Documents reveal potential cost of Warragamba Dam wall raising

Documents reveal potential cost of Warragamba Dam wall raising

Documents obtained under a Freedom of Information (FOI) request have revealed the expected cost of the plan to raise the Warragamba Dam wall.

Since 2016 the government has said construction costs for raising the wall by 14 metres would be approximately $700 million.

However offsets, including heritage and biodiversity costs, could almost double the costs to more than $1 billion.

In documents seen by the Advertiser Water NSW advised the NSW Treasury in 2019 that it would not have any funding available to support the Warragamba Dam wall plan due to its expected $1.6 billion price tag.

The document, obtained by Slattery and Johnson Consulting through FOI, stated that additional equity from the NSW Government would be required in order to fund the plan.

Colong Foundation for Wilderness campaign manager Harry Burkitt said the documents revealed the real cost of raising Warragamba Dam wall.

He said the $1.6 billion figure excluded the World Heritage offset cost of $1.34 billion, which was leaked to the Sydney Morning Herald in late 2020.

"Minister Ayres can no longer squirm his way out of questions about the real cost to taxpayers of the dam project," Mr Burkitt said.
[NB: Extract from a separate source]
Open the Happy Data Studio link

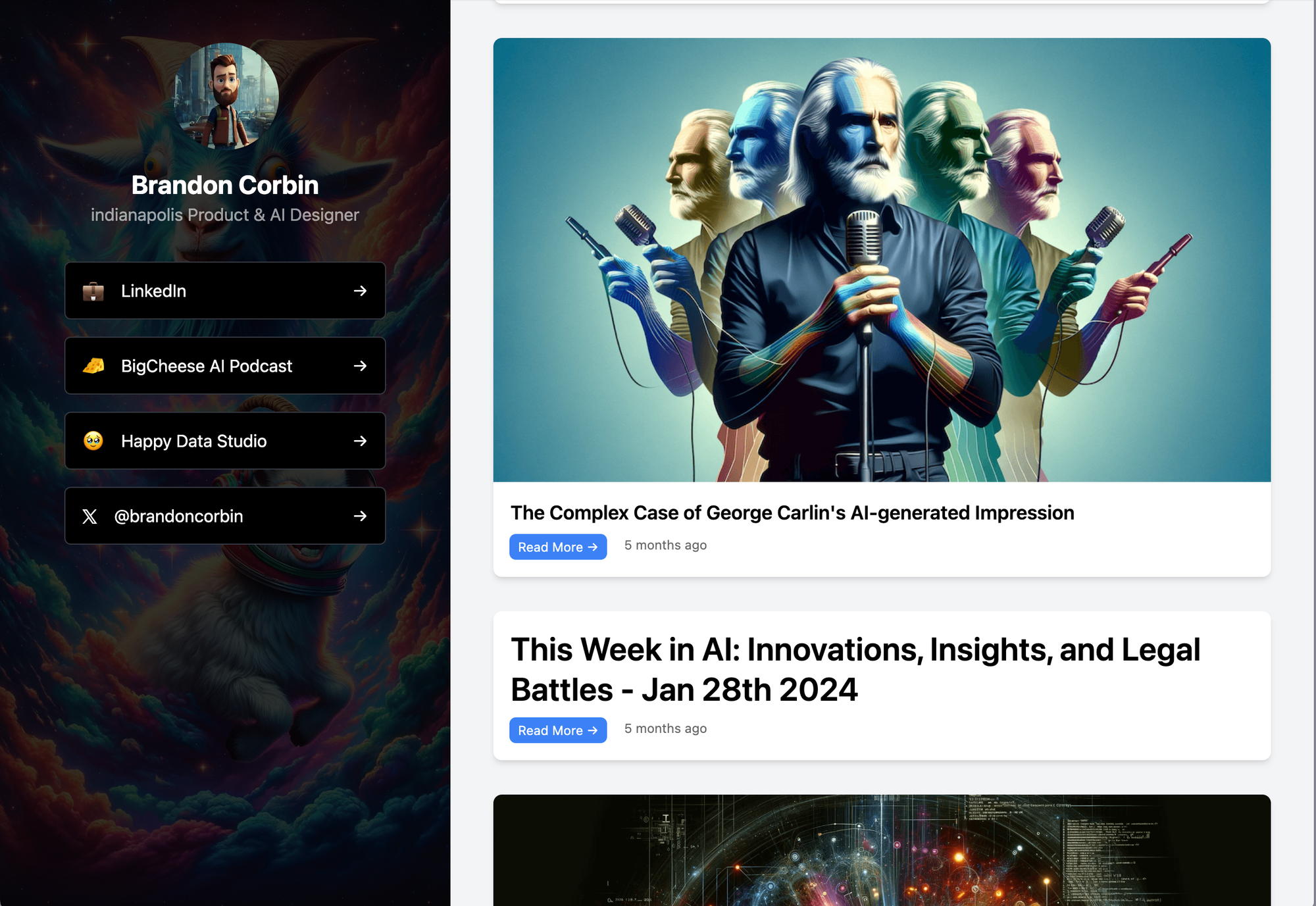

"We are talking about every Sydney household forking out a minimum of $860 for an ineffective flood mitigation dam that is being pushed by floodplain developers.
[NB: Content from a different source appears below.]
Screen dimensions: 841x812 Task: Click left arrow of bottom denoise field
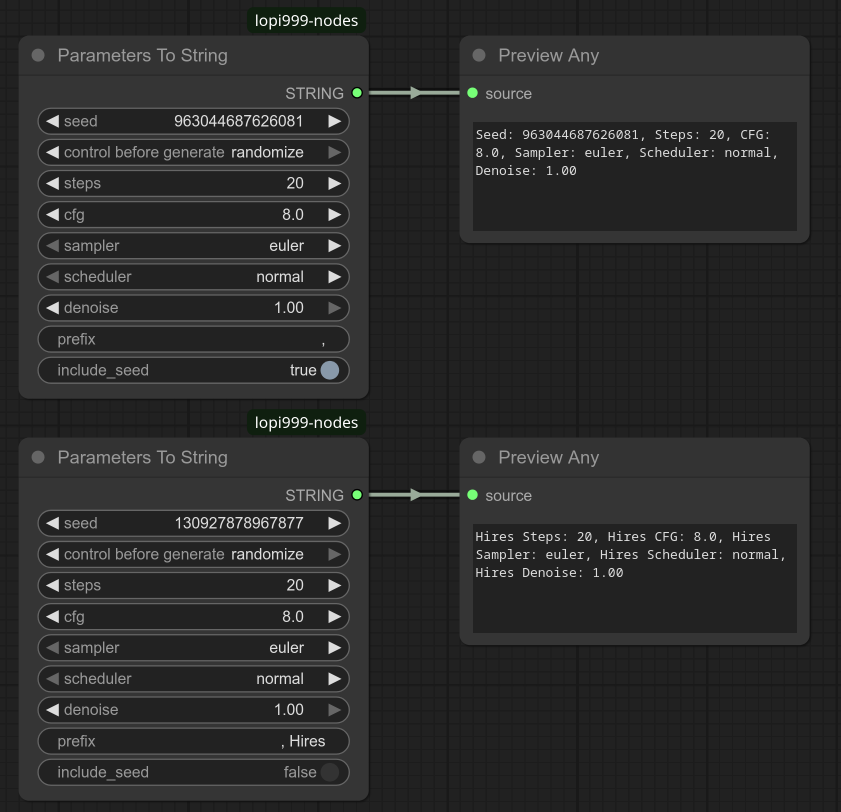(x=53, y=710)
"Quite simply, this is nothing but a $1.6 billion in-kind subsidy to the floodplain developers of western Sydney.

"Raising Warragamba Dam wall is an obscene waste of taxpayers' money which will fail to alleviate flood risk and do enormous cultural and environmental damage to the Blue Mountains.
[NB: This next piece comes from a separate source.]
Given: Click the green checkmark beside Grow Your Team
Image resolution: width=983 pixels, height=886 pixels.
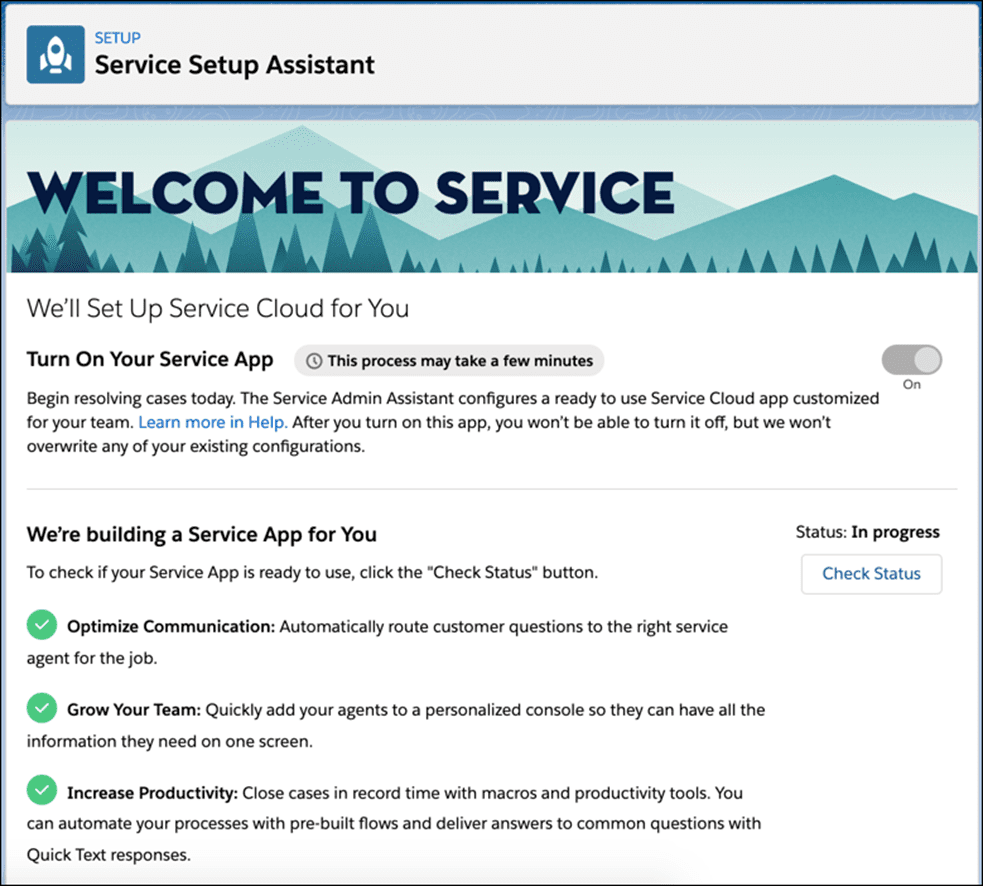Looking at the screenshot, I should pos(41,709).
"The NSW Government should be urgently prioritising construction of flood evacuation roads in western Sydney for existing floodplain residents."

The state government has proposed raising the dam wall in an effort to mitigate the risk of flooding in the Hawkesbury Valley region.

However indigenous residents, scientists, environmental action groups, local councils, politicians and the United Nations Educational, Scientific and Cultural Organization (UNESCO) have raised various concerns about the plan.

Western Sydney minister Stuart Ayres did not respond to Advertiser questions about the expected cost for the dam wall raising project.

Instead his office sent through the following statement from a NSW government spokesman.

"The final cost estimate for the proposal to raise Warragamba Dam for flood mitigation will not be known until the Environmental Impact Statement (EIS), final business case and detailed design are completed, any conditions of planning approval are known, and a competitively priced contractor is selected," the statement said.

"The NSW Government remains committed to the completion of the EIS and Final Business Case to fully assess the project on its merits.

"No final investment decision will be made until all environmental, cultural and financial assessments and planning approvals are complete."